Top of THE DATA

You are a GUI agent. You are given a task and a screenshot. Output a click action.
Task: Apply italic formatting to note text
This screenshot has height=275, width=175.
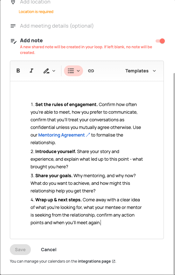point(32,71)
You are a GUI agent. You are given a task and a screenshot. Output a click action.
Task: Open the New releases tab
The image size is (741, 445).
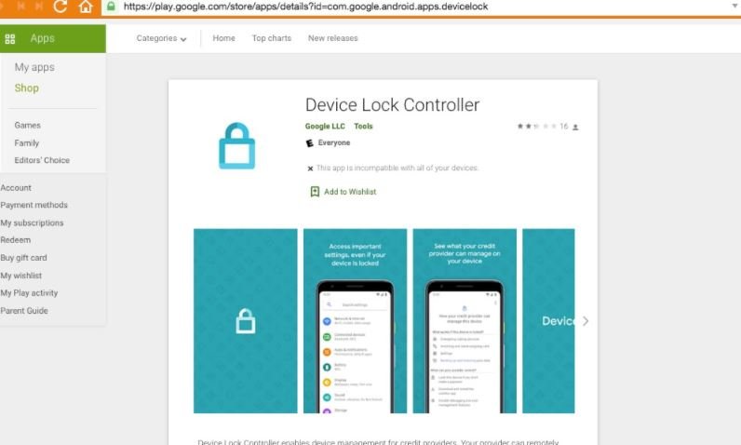332,38
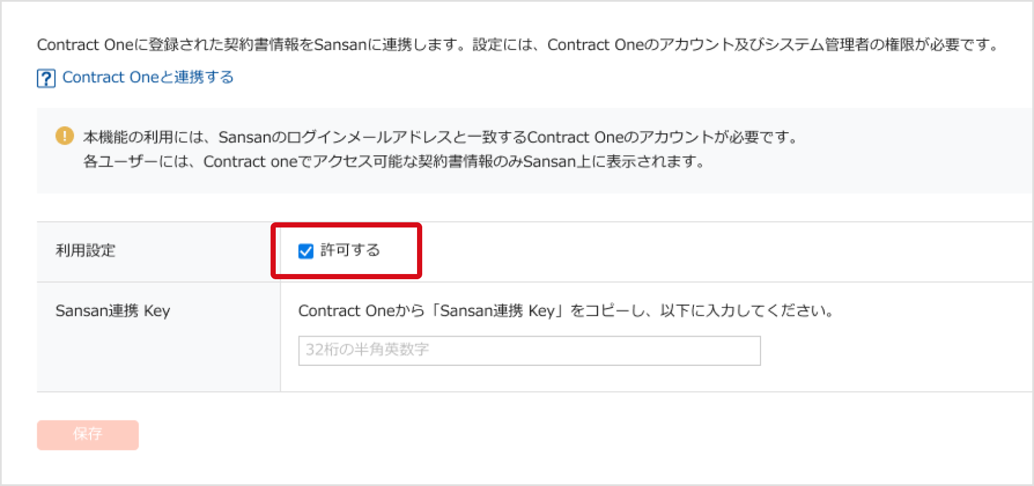Click inside the 32桁の半角英数字 input field
Image resolution: width=1034 pixels, height=486 pixels.
[x=527, y=350]
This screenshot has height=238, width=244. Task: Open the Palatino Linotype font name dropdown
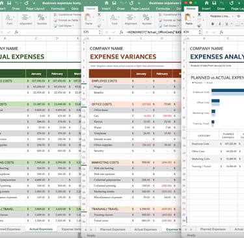(222, 16)

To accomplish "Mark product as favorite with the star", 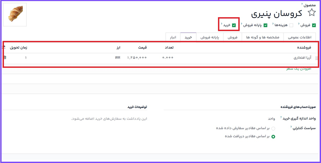I will pos(311,13).
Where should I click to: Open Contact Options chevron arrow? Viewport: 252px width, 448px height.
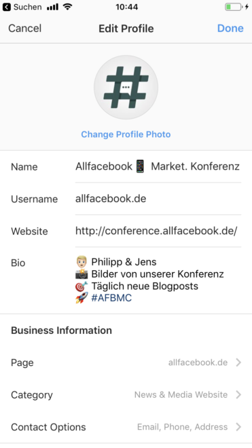(238, 427)
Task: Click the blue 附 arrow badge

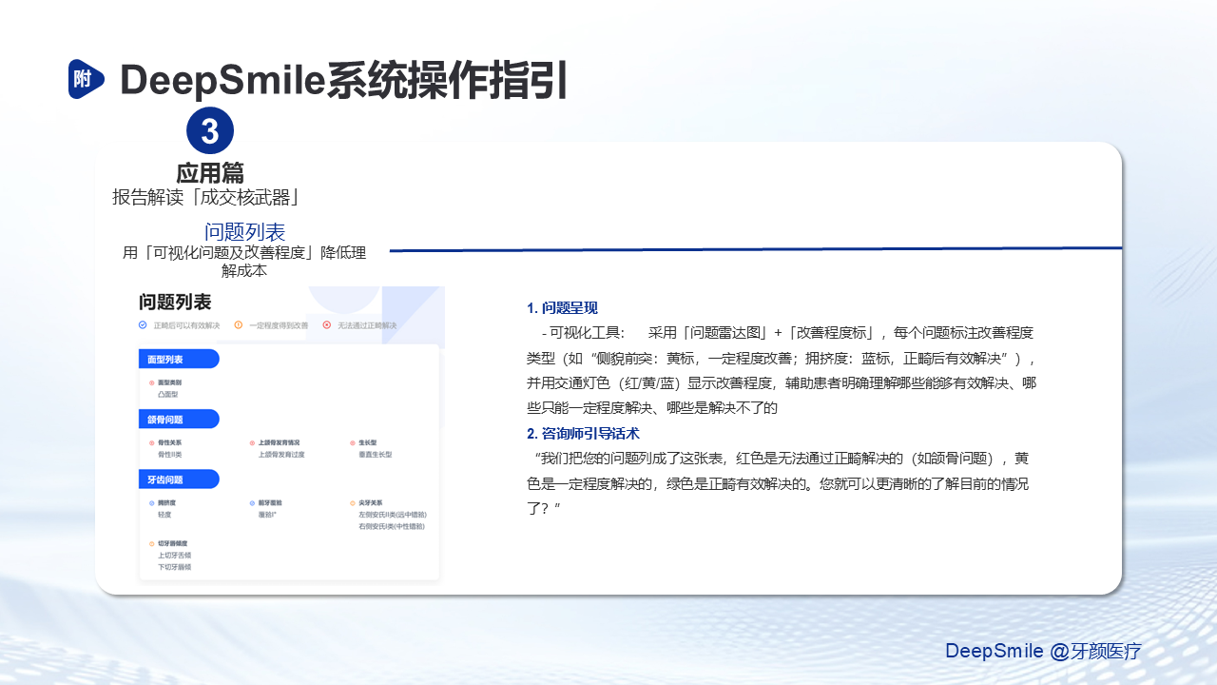Action: click(x=86, y=79)
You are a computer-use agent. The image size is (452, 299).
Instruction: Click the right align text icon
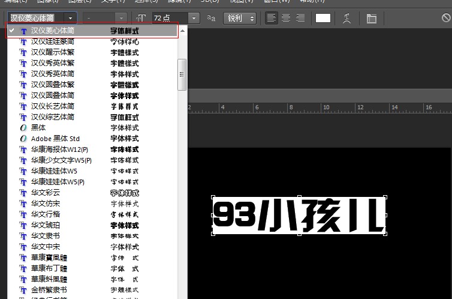(300, 18)
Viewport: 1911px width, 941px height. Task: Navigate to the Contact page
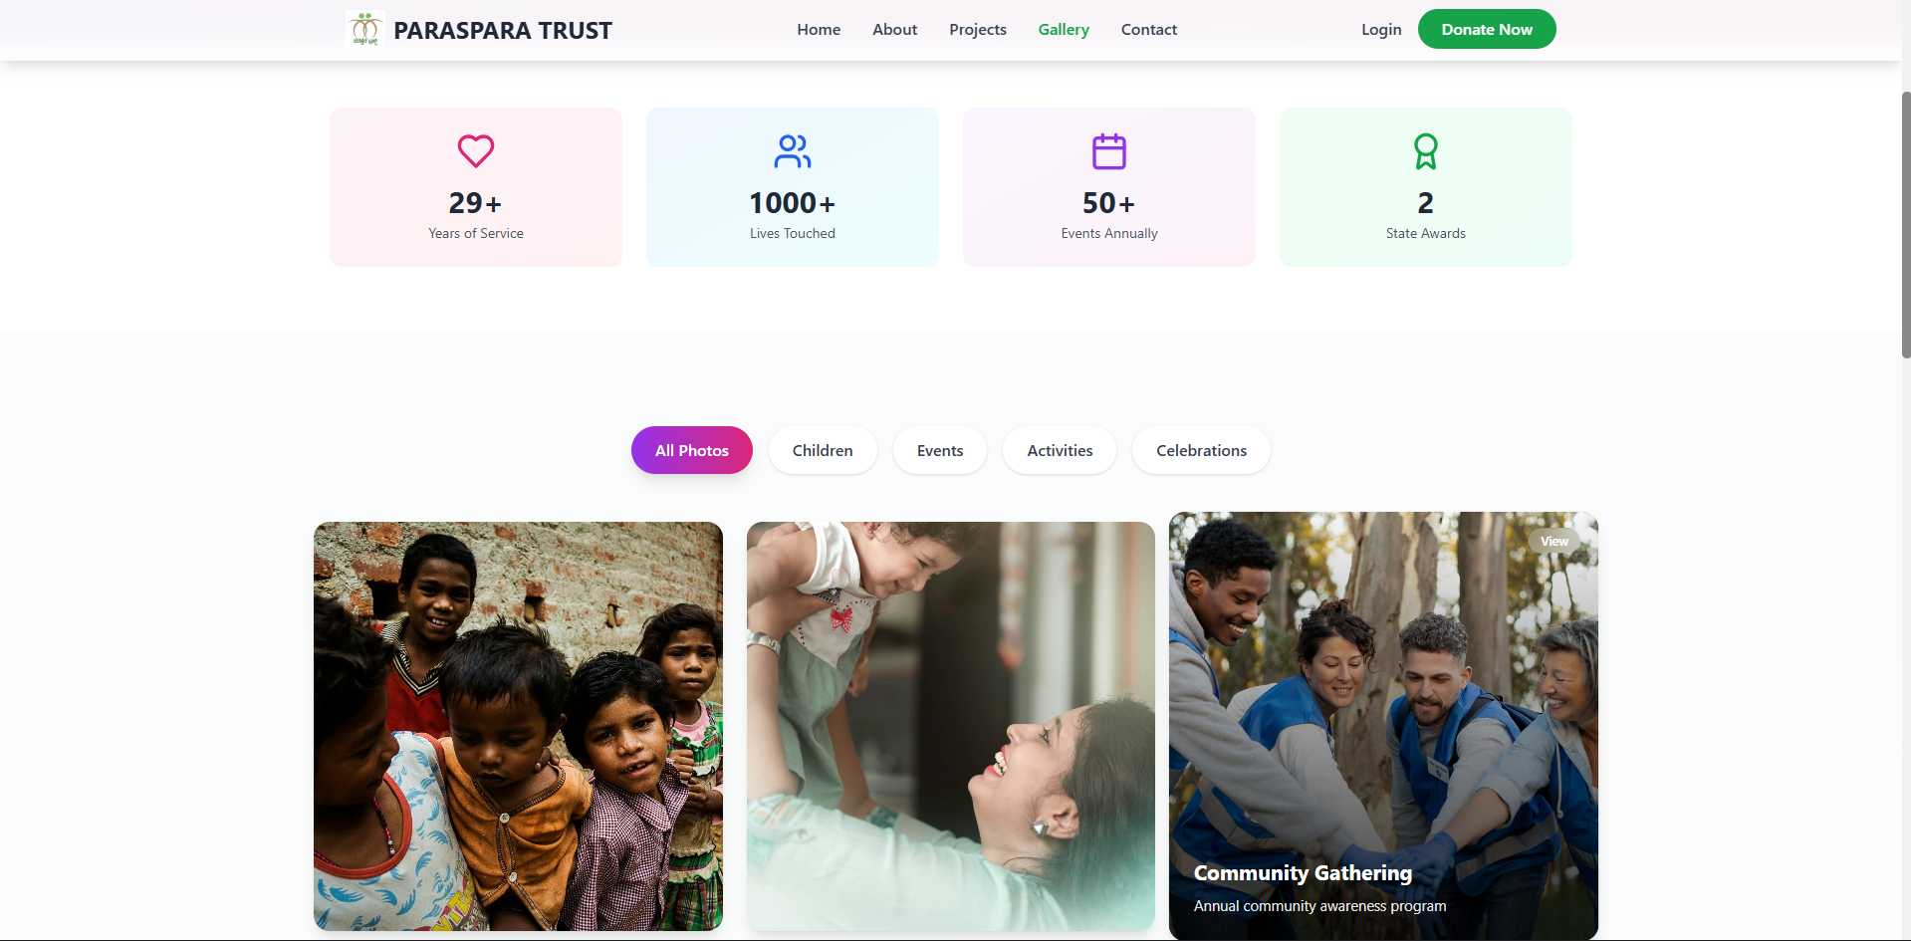coord(1148,30)
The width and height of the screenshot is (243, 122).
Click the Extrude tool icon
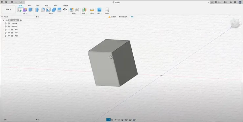point(30,10)
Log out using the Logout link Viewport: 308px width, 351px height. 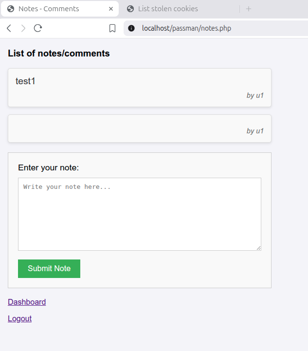[19, 318]
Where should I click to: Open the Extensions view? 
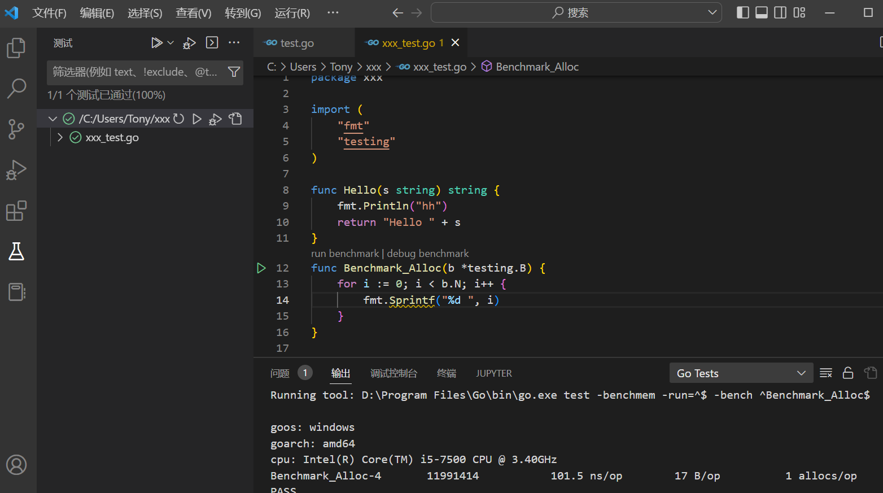(x=16, y=211)
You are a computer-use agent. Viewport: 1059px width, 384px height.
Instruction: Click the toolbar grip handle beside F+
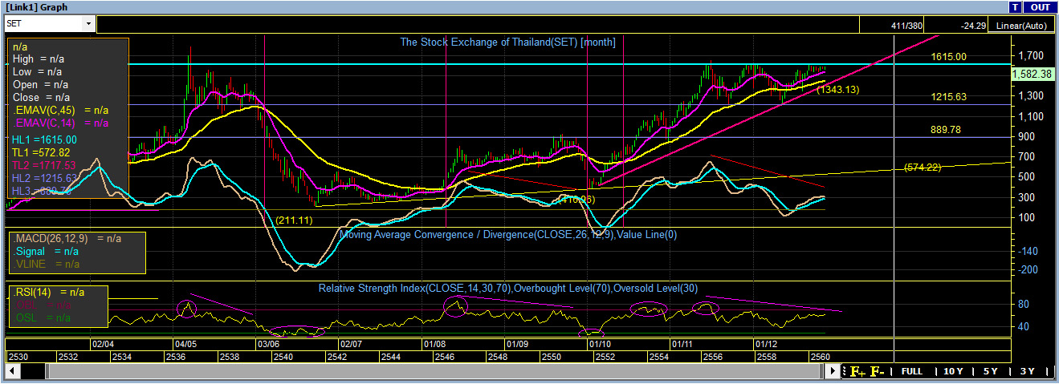[x=845, y=372]
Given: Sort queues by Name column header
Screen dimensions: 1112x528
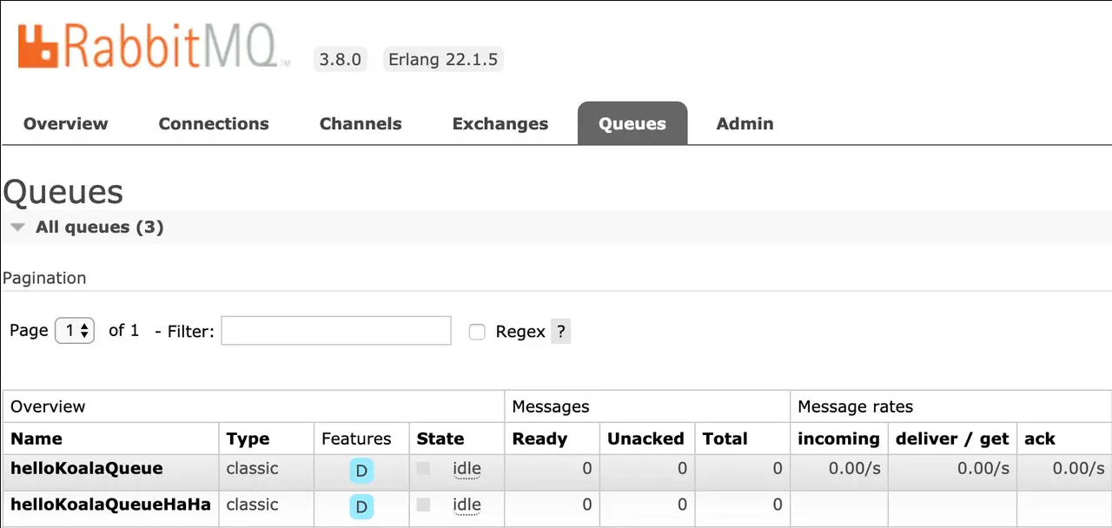Looking at the screenshot, I should tap(36, 439).
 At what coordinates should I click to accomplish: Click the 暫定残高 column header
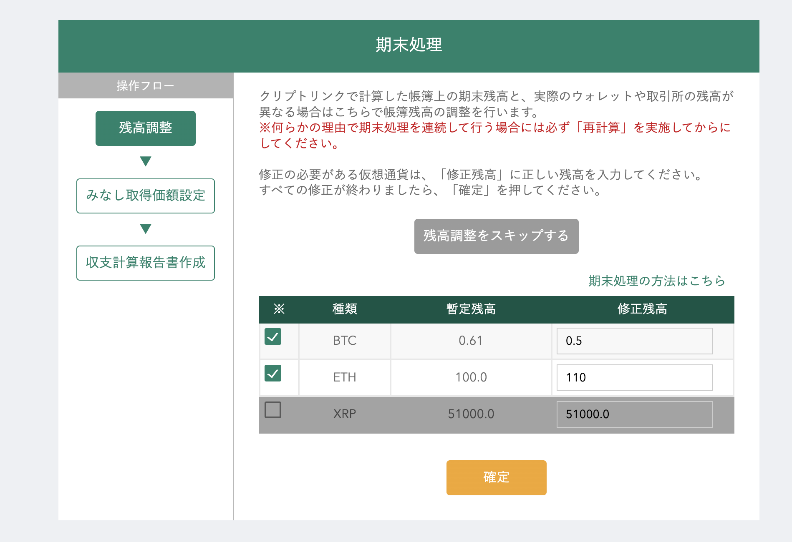471,309
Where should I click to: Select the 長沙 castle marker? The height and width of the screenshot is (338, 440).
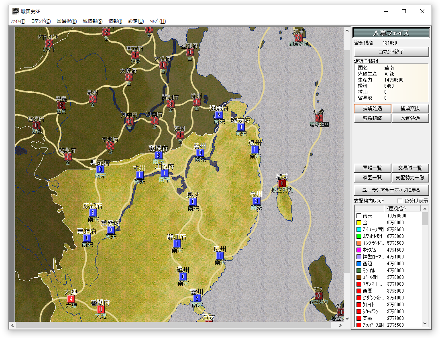pyautogui.click(x=193, y=201)
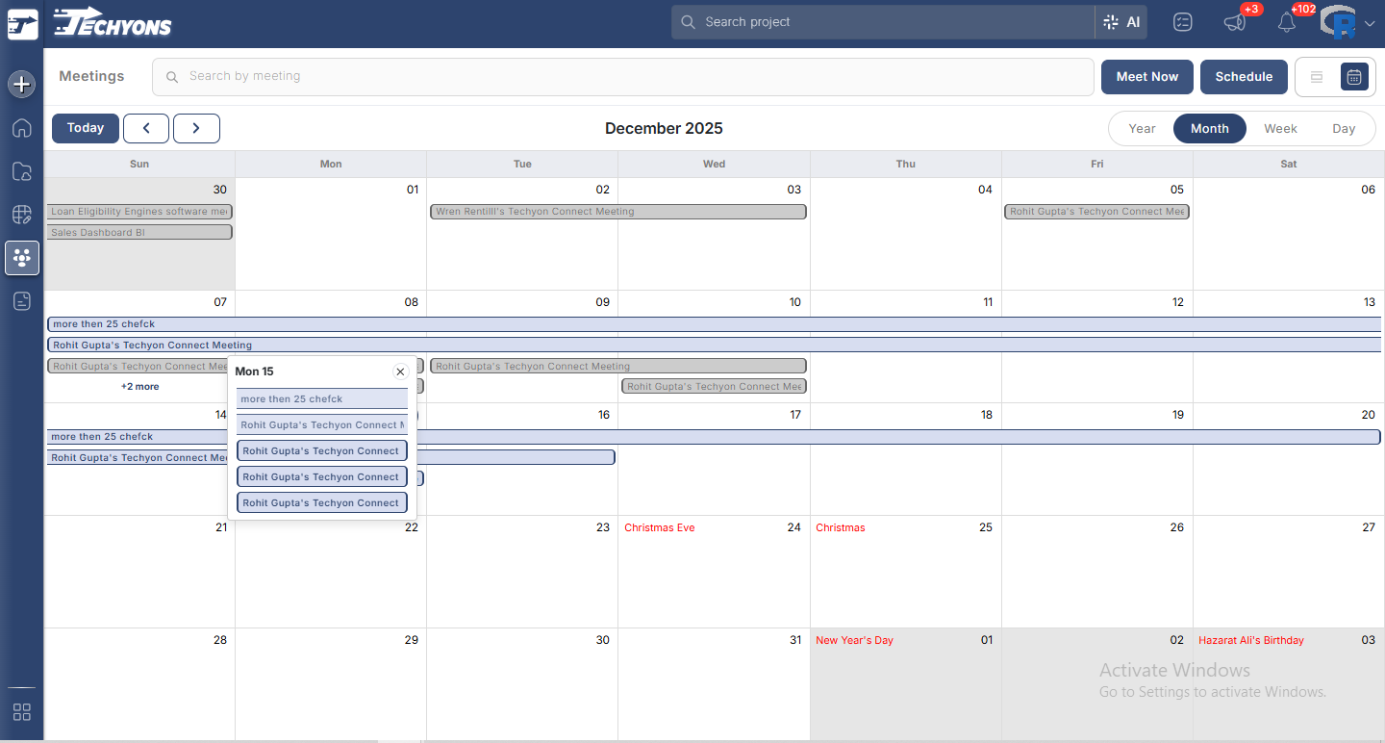The height and width of the screenshot is (743, 1385).
Task: Open the checklist icon in the top bar
Action: (x=1182, y=21)
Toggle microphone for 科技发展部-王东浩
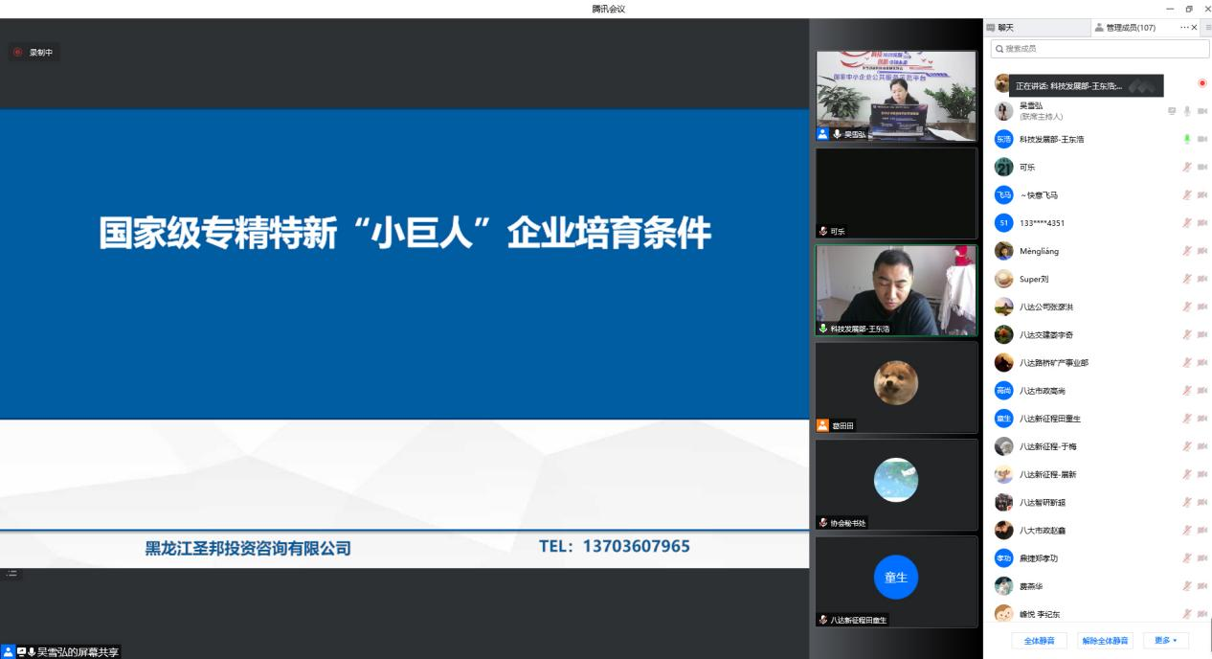The height and width of the screenshot is (659, 1212). [x=1187, y=139]

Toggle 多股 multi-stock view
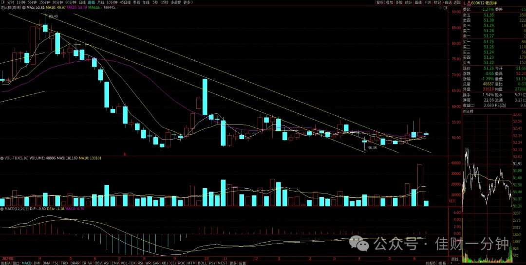(x=399, y=2)
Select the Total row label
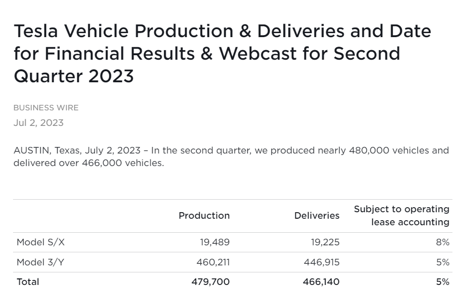Image resolution: width=468 pixels, height=302 pixels. pos(28,282)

Bottom of THE DATA

--- WHAT THIS TASK INVOLVES ---
Please retype exactly the lines from the one containing "Toggle microphone for 科技发展部-王东浩" through the last line of the records, both included, leaving out every picture.

--- EXPECTED ANSWER ---
Toggle microphone for 科技发展部-王东浩
The height and width of the screenshot is (659, 1212). [x=1187, y=139]

Toggle 多股 multi-stock view
(x=399, y=2)
Select the Total row label
Image resolution: width=468 pixels, height=302 pixels. pos(28,282)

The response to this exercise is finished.